> What to do
Wherever the line with "Viewport: 1472px width, 1104px height." sits in the listing below, transcribe from it up to and including the line with "You are a computer-use agent. The image size is (1489, 982).", exactly, and leave the remaining lines out.

[Opening Data section section]

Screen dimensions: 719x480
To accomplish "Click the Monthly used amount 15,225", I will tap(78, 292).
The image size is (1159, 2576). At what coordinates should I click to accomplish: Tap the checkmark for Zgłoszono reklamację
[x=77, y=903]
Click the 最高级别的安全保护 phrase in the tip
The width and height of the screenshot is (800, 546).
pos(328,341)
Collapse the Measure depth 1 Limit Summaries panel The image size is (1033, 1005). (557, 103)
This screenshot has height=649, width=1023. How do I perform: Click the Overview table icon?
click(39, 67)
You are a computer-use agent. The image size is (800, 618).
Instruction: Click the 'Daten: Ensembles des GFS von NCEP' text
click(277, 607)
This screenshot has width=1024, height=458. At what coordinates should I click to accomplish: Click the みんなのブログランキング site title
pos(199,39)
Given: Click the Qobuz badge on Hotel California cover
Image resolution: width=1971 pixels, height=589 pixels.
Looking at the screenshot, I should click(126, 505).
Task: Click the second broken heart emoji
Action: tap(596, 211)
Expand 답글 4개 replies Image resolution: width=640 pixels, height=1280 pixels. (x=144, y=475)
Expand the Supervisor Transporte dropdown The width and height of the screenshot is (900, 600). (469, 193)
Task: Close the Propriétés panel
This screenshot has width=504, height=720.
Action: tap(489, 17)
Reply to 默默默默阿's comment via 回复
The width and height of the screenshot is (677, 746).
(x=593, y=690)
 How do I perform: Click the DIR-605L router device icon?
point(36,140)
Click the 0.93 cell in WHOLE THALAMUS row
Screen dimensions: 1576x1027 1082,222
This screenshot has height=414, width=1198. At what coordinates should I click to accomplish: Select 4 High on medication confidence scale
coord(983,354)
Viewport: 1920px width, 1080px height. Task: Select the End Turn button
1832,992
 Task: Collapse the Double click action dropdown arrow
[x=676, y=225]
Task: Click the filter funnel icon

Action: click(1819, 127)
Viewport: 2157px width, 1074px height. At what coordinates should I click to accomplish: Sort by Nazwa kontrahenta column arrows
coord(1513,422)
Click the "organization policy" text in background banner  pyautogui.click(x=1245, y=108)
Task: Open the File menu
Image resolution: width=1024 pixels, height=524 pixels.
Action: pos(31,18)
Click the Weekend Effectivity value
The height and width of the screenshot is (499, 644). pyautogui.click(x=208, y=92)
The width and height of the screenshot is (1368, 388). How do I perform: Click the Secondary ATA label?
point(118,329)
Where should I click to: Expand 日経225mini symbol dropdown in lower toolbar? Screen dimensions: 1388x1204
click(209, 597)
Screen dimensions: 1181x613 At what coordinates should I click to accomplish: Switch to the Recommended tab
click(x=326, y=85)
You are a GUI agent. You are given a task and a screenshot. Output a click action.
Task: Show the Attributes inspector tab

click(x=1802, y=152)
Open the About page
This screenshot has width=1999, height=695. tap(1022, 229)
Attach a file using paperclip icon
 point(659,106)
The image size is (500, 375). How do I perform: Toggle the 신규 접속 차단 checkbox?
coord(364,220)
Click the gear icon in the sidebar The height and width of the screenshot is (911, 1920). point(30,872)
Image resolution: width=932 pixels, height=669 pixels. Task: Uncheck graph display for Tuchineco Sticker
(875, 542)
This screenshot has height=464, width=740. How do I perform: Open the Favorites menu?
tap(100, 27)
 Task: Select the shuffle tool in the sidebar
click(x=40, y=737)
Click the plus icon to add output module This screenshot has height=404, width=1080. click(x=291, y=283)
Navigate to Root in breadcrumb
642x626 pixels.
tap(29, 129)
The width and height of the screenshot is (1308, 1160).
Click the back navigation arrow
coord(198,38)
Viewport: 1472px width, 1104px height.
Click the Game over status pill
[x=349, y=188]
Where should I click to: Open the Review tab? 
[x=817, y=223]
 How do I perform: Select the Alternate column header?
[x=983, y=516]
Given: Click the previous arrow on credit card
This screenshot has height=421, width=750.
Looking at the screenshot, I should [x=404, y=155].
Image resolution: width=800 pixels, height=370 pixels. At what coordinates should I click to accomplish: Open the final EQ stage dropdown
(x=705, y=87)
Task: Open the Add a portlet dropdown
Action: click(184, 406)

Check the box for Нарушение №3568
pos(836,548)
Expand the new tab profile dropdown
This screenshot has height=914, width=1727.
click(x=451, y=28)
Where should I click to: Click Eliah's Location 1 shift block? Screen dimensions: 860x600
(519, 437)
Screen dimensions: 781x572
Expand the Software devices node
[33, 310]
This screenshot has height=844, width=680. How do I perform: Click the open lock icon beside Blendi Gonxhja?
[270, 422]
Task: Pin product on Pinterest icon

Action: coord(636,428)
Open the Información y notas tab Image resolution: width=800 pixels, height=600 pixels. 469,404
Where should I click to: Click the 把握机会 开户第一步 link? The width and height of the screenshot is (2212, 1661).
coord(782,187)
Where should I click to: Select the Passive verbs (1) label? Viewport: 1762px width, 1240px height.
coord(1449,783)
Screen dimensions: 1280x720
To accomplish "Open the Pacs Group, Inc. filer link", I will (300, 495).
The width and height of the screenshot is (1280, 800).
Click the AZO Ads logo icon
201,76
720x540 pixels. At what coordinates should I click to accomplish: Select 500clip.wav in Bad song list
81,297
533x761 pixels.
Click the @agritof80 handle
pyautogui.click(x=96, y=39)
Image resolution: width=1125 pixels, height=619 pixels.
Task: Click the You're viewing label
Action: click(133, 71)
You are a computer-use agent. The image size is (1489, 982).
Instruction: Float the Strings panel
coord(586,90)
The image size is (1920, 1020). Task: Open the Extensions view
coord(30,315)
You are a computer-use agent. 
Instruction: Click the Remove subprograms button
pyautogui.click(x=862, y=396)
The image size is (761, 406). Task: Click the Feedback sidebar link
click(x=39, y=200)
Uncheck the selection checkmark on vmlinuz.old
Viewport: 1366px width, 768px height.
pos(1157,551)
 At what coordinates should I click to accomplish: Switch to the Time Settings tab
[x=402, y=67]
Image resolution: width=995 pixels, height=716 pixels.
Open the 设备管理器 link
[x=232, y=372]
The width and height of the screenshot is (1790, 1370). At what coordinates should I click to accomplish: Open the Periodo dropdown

[Closing Data section section]

> Written response
Viewport: 1472px width, 1104px height.
Click the Game over status pill
[x=349, y=188]
Where should I click to: Open the Review tab? 
[x=817, y=223]
 How do I perform: Select the Alternate column header?
[x=983, y=516]
Given: Click the previous arrow on credit card
This screenshot has height=421, width=750.
Looking at the screenshot, I should [x=404, y=155].
Image resolution: width=800 pixels, height=370 pixels. At what coordinates should I click to accomplish: Open the final EQ stage dropdown
(x=705, y=87)
Task: Open the Add a portlet dropdown
Action: click(184, 406)

Check the box for Нарушение №3568
pos(836,548)
Expand the new tab profile dropdown
This screenshot has height=914, width=1727.
click(x=451, y=28)
Where should I click to: Click Eliah's Location 1 shift block? Screen dimensions: 860x600
(519, 437)
Screen dimensions: 781x572
Expand the Software devices node
[33, 310]
This screenshot has height=844, width=680. How do I perform: Click the open lock icon beside Blendi Gonxhja?
[270, 422]
Task: Pin product on Pinterest icon

Action: coord(636,428)
Open the Información y notas tab Image resolution: width=800 pixels, height=600 pixels. 469,404
Where should I click to: Click the 把握机会 开户第一步 link? The width and height of the screenshot is (2212, 1661).
coord(782,187)
Where should I click to: Select the Passive verbs (1) label? Viewport: 1762px width, 1240px height.
coord(1449,783)
Screen dimensions: 1280x720
To accomplish "Open the Pacs Group, Inc. filer link", I will (300, 495).
The width and height of the screenshot is (1280, 800).
Click the AZO Ads logo icon
201,76
720x540 pixels. At what coordinates should I click to accomplish: Select 500clip.wav in Bad song list
81,297
533x761 pixels.
Click the @agritof80 handle
pyautogui.click(x=96, y=39)
Image resolution: width=1125 pixels, height=619 pixels.
Task: Click the You're viewing label
Action: click(133, 71)
You are a computer-use agent. The image size is (1489, 982).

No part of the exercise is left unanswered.